## What needs to be done
Skip all lines in the entries below that come before the one containing "Screen dimensions: 770x607". Repeat that line and the rest exactly.

## Supplied material
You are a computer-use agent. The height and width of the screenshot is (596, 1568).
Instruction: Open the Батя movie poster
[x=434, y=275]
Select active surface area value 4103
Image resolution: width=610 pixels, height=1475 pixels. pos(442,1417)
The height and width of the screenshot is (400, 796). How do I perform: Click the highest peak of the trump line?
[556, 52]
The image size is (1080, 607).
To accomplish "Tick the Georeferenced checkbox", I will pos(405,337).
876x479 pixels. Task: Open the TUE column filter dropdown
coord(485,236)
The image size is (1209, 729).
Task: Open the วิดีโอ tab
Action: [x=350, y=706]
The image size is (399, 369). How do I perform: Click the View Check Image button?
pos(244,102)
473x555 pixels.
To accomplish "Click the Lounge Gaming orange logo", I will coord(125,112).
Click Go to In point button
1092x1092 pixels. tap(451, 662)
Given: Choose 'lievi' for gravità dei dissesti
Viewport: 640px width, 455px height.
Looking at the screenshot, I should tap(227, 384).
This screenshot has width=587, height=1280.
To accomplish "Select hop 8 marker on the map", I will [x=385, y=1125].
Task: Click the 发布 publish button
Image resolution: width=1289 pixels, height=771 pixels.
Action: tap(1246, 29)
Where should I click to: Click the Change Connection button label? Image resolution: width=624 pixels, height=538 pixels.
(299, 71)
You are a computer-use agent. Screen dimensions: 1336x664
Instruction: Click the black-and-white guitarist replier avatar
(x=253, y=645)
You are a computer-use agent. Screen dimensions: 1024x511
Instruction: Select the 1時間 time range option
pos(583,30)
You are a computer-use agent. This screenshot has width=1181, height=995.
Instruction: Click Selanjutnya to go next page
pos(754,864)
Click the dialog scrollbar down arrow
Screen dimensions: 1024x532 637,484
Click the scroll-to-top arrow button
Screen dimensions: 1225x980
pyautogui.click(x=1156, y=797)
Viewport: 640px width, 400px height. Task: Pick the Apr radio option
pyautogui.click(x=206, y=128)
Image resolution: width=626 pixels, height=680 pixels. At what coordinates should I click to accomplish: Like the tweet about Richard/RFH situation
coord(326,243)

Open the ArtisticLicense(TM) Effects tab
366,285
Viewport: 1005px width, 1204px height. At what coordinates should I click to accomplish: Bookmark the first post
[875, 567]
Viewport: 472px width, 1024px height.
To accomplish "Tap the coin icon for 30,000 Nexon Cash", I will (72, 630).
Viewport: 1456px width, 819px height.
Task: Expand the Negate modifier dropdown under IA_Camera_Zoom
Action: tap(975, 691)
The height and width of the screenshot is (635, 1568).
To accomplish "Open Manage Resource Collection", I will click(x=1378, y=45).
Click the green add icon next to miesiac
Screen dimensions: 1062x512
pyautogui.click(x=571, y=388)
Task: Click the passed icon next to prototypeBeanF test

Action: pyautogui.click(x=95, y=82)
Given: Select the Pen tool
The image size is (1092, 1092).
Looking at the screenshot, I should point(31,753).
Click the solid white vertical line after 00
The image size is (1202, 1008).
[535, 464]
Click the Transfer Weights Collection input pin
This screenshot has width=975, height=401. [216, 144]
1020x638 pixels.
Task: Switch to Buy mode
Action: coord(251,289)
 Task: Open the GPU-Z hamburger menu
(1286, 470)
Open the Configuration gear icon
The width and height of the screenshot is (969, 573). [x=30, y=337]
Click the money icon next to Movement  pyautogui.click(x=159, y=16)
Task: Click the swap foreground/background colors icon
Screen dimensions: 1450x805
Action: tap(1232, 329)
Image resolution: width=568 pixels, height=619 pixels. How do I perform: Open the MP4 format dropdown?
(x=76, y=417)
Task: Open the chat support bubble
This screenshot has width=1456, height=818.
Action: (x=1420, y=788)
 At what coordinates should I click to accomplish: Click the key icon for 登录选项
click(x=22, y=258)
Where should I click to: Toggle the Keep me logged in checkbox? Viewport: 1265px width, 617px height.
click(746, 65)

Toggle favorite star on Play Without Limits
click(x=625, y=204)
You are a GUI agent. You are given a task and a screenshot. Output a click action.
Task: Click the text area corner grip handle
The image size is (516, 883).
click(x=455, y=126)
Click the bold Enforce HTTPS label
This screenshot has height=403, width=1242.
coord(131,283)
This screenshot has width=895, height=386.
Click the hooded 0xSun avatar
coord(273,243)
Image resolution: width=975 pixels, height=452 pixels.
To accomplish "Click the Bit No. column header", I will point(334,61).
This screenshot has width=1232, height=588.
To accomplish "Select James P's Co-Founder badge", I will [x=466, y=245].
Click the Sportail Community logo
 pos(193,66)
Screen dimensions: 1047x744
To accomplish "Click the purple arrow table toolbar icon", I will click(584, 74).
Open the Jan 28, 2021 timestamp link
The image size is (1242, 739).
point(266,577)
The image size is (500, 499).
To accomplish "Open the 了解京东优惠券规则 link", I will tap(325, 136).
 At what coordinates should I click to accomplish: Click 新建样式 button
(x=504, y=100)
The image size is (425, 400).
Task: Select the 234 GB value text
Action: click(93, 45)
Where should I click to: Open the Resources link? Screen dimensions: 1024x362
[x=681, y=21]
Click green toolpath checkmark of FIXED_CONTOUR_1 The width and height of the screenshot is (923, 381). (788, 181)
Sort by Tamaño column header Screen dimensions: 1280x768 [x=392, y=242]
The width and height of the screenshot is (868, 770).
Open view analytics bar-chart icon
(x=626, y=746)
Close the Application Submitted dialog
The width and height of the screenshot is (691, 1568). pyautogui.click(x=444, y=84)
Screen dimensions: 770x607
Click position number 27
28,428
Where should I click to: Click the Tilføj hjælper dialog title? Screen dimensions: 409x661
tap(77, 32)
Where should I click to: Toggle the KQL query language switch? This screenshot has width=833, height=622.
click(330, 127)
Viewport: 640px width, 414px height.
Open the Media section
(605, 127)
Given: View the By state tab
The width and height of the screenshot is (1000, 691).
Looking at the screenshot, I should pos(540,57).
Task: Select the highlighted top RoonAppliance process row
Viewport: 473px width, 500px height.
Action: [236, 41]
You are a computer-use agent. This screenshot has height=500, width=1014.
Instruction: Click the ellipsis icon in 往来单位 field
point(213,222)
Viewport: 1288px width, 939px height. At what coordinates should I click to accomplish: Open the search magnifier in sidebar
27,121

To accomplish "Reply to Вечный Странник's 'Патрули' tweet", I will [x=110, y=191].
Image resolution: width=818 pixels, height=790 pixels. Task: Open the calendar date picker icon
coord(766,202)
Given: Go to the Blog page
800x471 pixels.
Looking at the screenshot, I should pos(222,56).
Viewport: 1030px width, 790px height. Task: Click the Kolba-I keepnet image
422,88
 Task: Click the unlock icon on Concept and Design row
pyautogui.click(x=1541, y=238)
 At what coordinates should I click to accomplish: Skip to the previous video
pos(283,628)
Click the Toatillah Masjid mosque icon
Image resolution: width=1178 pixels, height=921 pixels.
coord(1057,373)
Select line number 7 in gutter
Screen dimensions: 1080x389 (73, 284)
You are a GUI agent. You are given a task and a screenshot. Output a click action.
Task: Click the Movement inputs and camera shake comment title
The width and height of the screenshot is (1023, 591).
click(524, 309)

## Task output
Screen dimensions: 770x607
Click position number 27
28,428
Where should I click to: Click the Tilføj hjælper dialog title? Screen dimensions: 409x661
tap(77, 32)
Where should I click to: Toggle the KQL query language switch? This screenshot has width=833, height=622.
click(330, 127)
Viewport: 640px width, 414px height.
Open the Media section
(605, 127)
Given: View the By state tab
The width and height of the screenshot is (1000, 691).
Looking at the screenshot, I should pos(540,57).
Task: Select the highlighted top RoonAppliance process row
Viewport: 473px width, 500px height.
Action: [236, 41]
You are a computer-use agent. This screenshot has height=500, width=1014.
Instruction: Click the ellipsis icon in 往来单位 field
point(213,222)
Viewport: 1288px width, 939px height. At what coordinates should I click to accomplish: Open the search magnifier in sidebar
27,121

To accomplish "Reply to Вечный Странник's 'Патрули' tweet", I will [x=110, y=191].
Image resolution: width=818 pixels, height=790 pixels. Task: Open the calendar date picker icon
coord(766,202)
Given: Go to the Blog page
800x471 pixels.
Looking at the screenshot, I should pos(222,56).
Viewport: 1030px width, 790px height. Task: Click the Kolba-I keepnet image
422,88
 Task: Click the unlock icon on Concept and Design row
pyautogui.click(x=1541, y=238)
 At what coordinates should I click to accomplish: Skip to the previous video
pos(283,628)
Click the Toatillah Masjid mosque icon
Image resolution: width=1178 pixels, height=921 pixels.
coord(1057,373)
Select line number 7 in gutter
Screen dimensions: 1080x389 (73, 284)
You are a GUI agent. You are given a task and a screenshot. Output a click action.
Task: Click the Movement inputs and camera shake comment title
The width and height of the screenshot is (1023, 591).
click(524, 309)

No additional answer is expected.